Since converting any JS source via a minifier and then URI encoding it would either need to be done before adding it to a tiddlywiki for use or have it compiled within the tiddlywiki itself. In my plugin example I included uglify.js to minify in the browser so no build tools would be necessary.
The plugin adds a widget that knows how to take a tiddler of type application/javascript
and takes its text
field run it through uglifyjs, encode it with encodeURIComponent, and prefix javascript:
to the string and that is the rendered output.
To make it a clickable link that a user can either right click to add as bookmark or drag drop to the bookmark bar it renders it as an <a href="...">
tag.
Originally I concidered making a parser for a custom MIME type like text/prs.bookmarklet
but that would only provide the compiled textual bookmarklet output and not a interactive link like you would want. Granted through a series of macro calls you could use that to show such a link (see makedatauri
macro) but the usage would be way more complicated. With a widget you add a tiddler of type application.javascript
and where you want a bookmarklet link use <$bookmarklet tiddler="tiddler title"/>
It’s not what I though it would be, but that is OK.
To quote myself,
I would ask you @sukima to work with me to extend the functionality of your bookmarklet widget for it to turn an application/JSON tiddler into a payload bookmarklet, or alternatively accept a filter parameter and do the same as Mohamad’s solution, and keep your existing functionality.

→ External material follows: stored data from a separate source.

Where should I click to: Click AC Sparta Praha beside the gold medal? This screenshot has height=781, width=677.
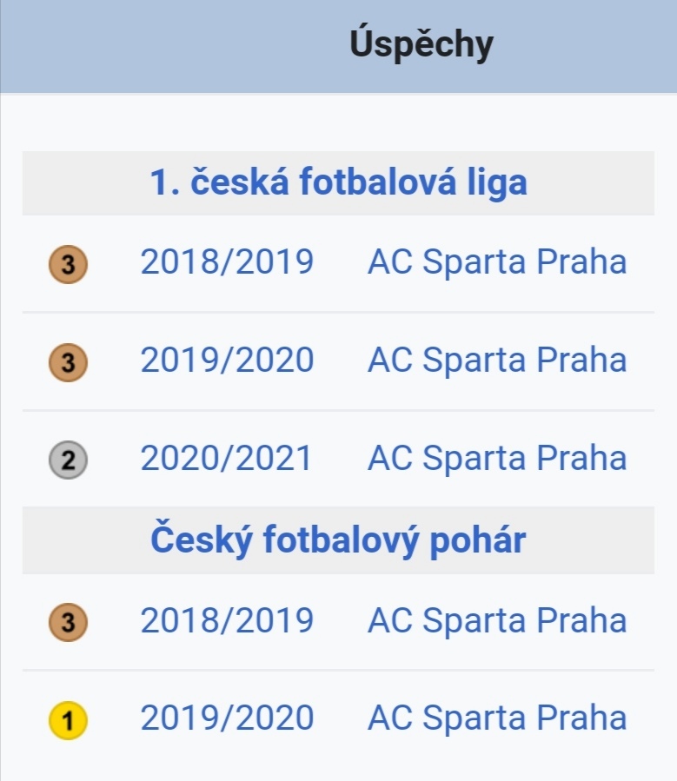pos(497,718)
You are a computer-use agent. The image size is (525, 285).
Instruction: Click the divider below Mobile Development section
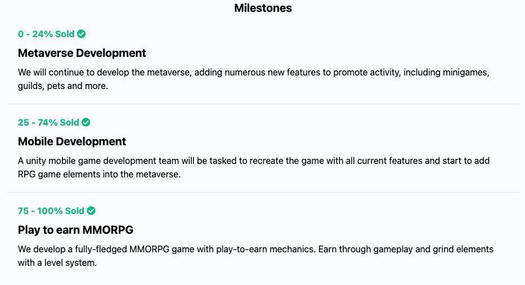tap(263, 193)
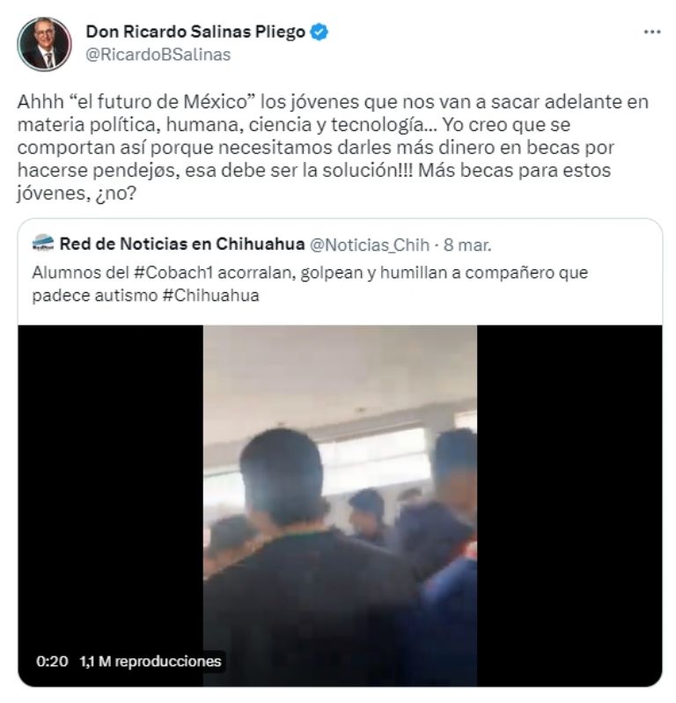Open the quoted tweet text
Viewport: 676px width, 703px height.
[310, 284]

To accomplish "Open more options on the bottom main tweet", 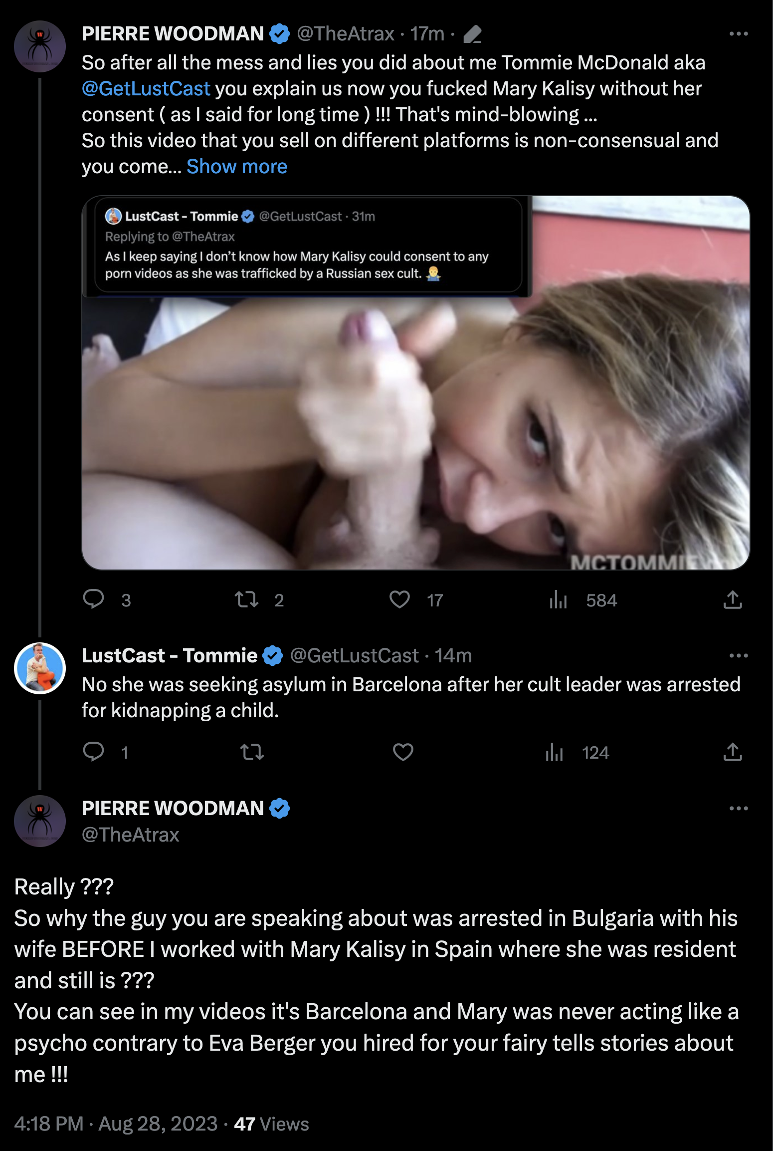I will tap(738, 809).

The URI encoding already collapses everything into a single line. Are there still cases where the URI encoding is not enough (other than size limit issues)? If not, then a bookmarklet can be created without using a minifier:
First I created a template tiddler titled “bookmarklet template” like this:
<a href={{{[all[current]get[text]] +[encodeuri[]addprefix[javascript: (() => {]addsuffix[})()]]}}}>{{!!title}}</a>
Then a simple javascript tiddler titled “alert and console log javascript example” with contents like this:
alert("testing")
console.log("testing")
I applied the template to the javascript like this:
{{alert and console log javascript example||bookmarklet template}}
The resulting html looks like this:
<a href="javascript: (() => {alert(%22testing%22)%0Aconsole.log(%22testing%22)})()">alert and console log javascript example</a>
Clicking on that link does display an alert and a console log message. Maybe for more complicated javascript, this approach will fall apart?
That is an interesting solution. One I hadn’t considered. I like it. +1 well done.
I’m truly sorry but I don’t think we are talking the same things. That list you have seems to be discussing a different problem then displaying bookmarklet code a <a>
tags. I’m not saying anything is wrong there I just do not understand much of what you ask in the context of bookmarklets. Perhaps our vocabularies are different?
The key difference between my proposed bookmarklets and those discussed by others here is using bookmarklets to carry a payload of tiddlers. The thing is config, tweaks and appearance are just a start, we can set almost anything using a set of tiddlers containing specific values. See the top post for an example. Click on such a bookmark and the “embedded” tiddlers are installed silently.
There are two key ways to prepare the payload tiddlers
You can use such tiddler payload bookmarklets;
The key issue I have found is it is hard to share and transfer such bookmarklets. I want to develop an approach that we can all share tiddler package bookmarklets with a consistent format and standard.
The remaining challenge, which is why I started this thread, is the best way to update the core, provide a core plugin or share bookmarklet JSON’s with additional tiddlers to support “Bookmarklets”.